:: Activity ::
Those lines of the data that hold the word "color" are to be copied out.

Extracted records
== Segment start ==

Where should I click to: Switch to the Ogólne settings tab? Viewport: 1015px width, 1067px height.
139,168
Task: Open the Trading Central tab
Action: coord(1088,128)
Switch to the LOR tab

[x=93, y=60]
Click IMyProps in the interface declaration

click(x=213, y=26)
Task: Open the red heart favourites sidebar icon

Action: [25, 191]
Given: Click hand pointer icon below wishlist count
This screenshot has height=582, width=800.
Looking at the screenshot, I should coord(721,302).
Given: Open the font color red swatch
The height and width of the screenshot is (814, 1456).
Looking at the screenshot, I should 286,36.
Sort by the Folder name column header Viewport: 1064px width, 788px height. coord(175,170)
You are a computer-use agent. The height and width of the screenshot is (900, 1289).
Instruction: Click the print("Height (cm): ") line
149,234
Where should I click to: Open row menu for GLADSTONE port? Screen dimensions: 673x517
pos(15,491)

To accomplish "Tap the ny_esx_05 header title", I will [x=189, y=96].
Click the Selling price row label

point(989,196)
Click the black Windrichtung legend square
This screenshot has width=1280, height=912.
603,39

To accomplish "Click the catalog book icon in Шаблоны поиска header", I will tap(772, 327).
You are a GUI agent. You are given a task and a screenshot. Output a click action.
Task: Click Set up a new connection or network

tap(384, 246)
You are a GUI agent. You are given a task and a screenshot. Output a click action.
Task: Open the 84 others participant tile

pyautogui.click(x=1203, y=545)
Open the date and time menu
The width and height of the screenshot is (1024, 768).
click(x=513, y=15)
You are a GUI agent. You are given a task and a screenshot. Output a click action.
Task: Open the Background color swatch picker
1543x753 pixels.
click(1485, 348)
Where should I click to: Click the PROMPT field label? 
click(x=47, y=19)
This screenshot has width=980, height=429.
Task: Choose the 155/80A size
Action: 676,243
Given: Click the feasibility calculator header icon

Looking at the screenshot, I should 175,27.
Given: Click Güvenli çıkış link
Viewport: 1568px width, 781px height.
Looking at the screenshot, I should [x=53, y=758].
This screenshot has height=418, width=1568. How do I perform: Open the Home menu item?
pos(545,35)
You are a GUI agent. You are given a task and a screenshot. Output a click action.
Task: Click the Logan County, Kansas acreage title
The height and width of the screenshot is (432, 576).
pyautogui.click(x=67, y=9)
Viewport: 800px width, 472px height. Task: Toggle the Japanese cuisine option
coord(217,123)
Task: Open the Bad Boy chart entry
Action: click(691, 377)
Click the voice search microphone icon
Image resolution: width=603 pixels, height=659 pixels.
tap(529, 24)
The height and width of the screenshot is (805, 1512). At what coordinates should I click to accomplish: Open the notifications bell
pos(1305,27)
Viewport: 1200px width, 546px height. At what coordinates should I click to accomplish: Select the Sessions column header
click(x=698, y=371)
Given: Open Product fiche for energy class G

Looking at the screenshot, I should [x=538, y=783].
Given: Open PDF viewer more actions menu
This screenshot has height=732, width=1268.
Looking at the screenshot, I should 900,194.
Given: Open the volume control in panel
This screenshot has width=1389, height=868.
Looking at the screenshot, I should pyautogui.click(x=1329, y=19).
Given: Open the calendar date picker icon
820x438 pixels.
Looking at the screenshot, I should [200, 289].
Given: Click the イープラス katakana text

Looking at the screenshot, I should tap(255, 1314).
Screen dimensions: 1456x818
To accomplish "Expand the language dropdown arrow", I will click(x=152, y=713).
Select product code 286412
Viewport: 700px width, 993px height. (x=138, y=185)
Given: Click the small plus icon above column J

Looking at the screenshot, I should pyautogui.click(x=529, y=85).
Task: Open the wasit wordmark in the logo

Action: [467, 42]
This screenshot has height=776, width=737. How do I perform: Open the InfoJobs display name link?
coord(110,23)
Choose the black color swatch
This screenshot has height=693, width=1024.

== Segment end ==

:: Solution below ::
Given: Open the font color red swatch
Task: Open the Background color swatch picker
Choose the black color swatch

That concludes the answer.